(Stored items)
= Beginning of Section =

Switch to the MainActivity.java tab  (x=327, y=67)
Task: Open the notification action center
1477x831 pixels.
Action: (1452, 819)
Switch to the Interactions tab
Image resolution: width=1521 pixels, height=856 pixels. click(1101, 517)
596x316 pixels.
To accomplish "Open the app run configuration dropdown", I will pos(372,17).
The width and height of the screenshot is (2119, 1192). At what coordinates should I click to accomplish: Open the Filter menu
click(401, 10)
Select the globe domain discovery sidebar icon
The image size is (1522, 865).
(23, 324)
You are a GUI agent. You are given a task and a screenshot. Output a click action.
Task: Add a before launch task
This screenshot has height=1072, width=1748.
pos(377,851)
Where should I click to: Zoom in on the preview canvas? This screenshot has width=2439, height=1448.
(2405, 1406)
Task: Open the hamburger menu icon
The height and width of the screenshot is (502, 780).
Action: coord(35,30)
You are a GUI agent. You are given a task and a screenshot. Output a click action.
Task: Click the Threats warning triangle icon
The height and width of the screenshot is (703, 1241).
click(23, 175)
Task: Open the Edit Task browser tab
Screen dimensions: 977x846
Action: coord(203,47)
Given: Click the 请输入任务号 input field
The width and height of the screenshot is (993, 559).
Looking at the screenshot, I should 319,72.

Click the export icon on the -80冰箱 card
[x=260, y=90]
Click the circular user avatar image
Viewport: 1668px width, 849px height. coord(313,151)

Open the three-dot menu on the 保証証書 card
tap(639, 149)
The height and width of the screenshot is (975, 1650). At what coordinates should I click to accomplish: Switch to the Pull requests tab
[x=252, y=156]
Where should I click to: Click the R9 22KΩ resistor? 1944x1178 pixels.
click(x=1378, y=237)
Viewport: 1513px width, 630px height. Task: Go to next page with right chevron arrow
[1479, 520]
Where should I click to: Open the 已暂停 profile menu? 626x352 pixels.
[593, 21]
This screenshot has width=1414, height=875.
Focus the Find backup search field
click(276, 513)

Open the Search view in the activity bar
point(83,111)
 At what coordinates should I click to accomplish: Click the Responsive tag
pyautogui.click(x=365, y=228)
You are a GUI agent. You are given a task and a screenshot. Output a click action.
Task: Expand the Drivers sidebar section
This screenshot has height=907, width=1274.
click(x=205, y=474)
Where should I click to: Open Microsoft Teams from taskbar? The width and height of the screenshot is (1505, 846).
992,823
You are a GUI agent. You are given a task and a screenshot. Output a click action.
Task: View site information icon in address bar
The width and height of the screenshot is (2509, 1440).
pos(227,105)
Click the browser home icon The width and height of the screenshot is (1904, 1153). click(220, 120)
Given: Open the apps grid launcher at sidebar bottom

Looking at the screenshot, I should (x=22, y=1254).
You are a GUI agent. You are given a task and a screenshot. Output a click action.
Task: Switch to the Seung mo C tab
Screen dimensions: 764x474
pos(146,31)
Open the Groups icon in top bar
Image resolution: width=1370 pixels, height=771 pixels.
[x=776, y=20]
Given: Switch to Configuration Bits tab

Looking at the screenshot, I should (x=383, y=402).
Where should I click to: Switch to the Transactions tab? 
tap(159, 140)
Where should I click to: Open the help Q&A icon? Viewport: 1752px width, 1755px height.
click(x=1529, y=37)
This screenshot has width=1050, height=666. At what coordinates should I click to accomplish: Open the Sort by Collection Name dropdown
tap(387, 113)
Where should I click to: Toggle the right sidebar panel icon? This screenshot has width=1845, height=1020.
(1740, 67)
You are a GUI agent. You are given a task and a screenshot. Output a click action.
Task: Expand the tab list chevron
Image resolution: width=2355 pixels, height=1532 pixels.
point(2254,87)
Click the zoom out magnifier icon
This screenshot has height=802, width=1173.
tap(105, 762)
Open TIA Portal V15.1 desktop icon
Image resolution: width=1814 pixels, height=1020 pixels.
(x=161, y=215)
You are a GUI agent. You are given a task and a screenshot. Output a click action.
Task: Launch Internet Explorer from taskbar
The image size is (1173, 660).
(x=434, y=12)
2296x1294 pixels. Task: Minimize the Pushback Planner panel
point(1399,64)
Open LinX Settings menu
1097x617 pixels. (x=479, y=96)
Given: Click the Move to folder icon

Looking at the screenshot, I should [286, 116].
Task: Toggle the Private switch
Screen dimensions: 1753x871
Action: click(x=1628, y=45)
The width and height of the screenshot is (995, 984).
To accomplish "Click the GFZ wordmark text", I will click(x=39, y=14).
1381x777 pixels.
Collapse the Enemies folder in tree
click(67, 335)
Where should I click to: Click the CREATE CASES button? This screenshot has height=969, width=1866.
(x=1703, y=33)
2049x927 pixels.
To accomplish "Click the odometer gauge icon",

= End of Section =

_WORK INSTRUCTION_:
If a line in the records above contains the word "browser", copy it.

_SOLUTION TO THIS EXERCISE_:
Task: Open the Edit Task browser tab
Click the browser home icon The width and height of the screenshot is (1904, 1153). click(220, 120)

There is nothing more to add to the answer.